◆ Travail demandé ◆
- A) Dans l'extrait intitulé « La maison de l'escargot », relevez tous les noms qui suivent l'expression « les grands moments de ».
- B) Prolongez l'extrait intitulé « La maison de l'escargot » à partir de sa dernière phrase.

◆ Extrait de page ◆
I
La maison de l’escargot
La maison de l’escargot
La magie du mot est l’un des grands dons de notre finitude. Je me rappelle encore avec quelle émotion le vieillard que j’étais à l’âge de 9 ans, de retour du camp, reçut au jour solennel de son anniversaire un recueil de contes roumains. En cet après-midi d’été 1945, dans le silence de la pièce, seul dans l’univers, je découvrais la langue fascinante, magnétique, miraculeuse, d’un conteur de génie. Après les années de malheur et de persécution, j’abordais l’irréalité, plus puissante que la réalité même, de l’exploration d’un ailleurs et de nous-mêmes ; c’est ainsi que je connus l’errance dans le rêve et les agressions du doute, les interrogations sur le sens de l’existence et la vulnérabilité humaine. Ma renaissance dans la langue roumaine m’a fait vivre, depuis l’adolescence jusqu’à la vieillesse américaine d’aujourd’hui, les grands moments de confusion et de fascination, d’incertitude et de vitalité, d’inspiration et d’inquiétude d’une trajectoire existentielle au demeurant chaotique.

◆ Données extraites ◆
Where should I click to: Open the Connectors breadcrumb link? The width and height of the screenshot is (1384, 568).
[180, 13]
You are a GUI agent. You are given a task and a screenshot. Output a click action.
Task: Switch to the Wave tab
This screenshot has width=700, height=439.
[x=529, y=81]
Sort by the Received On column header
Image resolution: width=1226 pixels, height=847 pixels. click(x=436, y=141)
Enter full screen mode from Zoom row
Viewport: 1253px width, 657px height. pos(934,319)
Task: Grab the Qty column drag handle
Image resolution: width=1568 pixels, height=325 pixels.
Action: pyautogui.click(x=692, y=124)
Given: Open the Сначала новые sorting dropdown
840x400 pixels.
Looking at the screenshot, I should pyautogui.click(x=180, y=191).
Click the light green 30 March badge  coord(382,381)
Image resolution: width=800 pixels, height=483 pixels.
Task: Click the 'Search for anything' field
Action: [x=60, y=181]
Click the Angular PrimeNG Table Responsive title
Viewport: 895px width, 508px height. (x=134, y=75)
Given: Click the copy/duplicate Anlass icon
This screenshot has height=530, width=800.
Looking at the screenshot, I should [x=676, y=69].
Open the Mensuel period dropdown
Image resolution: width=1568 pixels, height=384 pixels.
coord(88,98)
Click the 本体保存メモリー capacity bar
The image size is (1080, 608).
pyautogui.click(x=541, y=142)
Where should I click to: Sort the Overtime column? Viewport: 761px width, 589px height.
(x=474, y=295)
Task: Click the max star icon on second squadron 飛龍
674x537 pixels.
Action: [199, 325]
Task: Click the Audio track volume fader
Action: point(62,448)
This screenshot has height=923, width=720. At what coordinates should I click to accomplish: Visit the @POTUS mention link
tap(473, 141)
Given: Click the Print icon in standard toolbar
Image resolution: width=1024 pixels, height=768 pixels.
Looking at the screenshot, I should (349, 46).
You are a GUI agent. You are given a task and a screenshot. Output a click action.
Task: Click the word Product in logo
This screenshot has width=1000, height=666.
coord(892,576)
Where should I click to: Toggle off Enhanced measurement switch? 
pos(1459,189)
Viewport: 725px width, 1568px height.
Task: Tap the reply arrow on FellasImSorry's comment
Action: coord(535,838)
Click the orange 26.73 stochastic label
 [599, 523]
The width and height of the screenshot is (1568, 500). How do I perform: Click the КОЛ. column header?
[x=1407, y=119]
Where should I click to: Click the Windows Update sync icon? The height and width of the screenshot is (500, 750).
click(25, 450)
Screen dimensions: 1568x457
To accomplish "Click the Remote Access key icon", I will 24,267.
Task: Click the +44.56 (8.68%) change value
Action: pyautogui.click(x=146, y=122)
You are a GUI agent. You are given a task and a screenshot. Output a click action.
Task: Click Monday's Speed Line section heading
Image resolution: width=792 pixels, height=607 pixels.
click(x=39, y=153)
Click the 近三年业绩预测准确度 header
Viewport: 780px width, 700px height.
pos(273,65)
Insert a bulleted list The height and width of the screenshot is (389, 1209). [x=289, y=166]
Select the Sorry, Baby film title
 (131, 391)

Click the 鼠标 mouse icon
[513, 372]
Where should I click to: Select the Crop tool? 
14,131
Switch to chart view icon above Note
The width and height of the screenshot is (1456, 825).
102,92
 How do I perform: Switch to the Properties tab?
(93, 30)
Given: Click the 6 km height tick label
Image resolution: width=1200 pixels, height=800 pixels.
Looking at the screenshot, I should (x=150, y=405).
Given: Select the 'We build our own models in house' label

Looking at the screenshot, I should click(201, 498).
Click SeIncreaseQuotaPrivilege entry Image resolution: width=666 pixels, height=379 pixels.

◆ Réponses par consigne ◆
- A) confusion, fascination, incertitude, vitalité, inspiration, inquiétude

- B)
Après le camp de Transnistrie, la précarité quotidienne sous la dictature d’Antonescu était d’autant plus lourde qu’il me manquait une bibliothèque familiale – nombre de mes concitoyens n’ayant pas subi mes avatars pouvaient y trouver une redoute contre l’esprit primaire de l’Utopie devenue tyrannie. C’est alors que commença pour moi la maladie et la thérapie de la littérature.
Dans la grande aventure des pages, je trouvai bientôt des parentés plus significatives que celles du registre d’état civil, des interlocuteurs plus vifs que ceux qui m’entouraient et un refuge privilégié contre le chaos diurne et nocturne du calendrier.
Ma génération a dû supporter, à l’est de l’Europe, les rigueurs de la censure et d’une propagande dogmatique tout aussi omniprésente. Nous cherchions le salut par la lecture. La quête frénétique de livres inaccessibles revêtait les formes les plus exotiques et les plus dangereuses.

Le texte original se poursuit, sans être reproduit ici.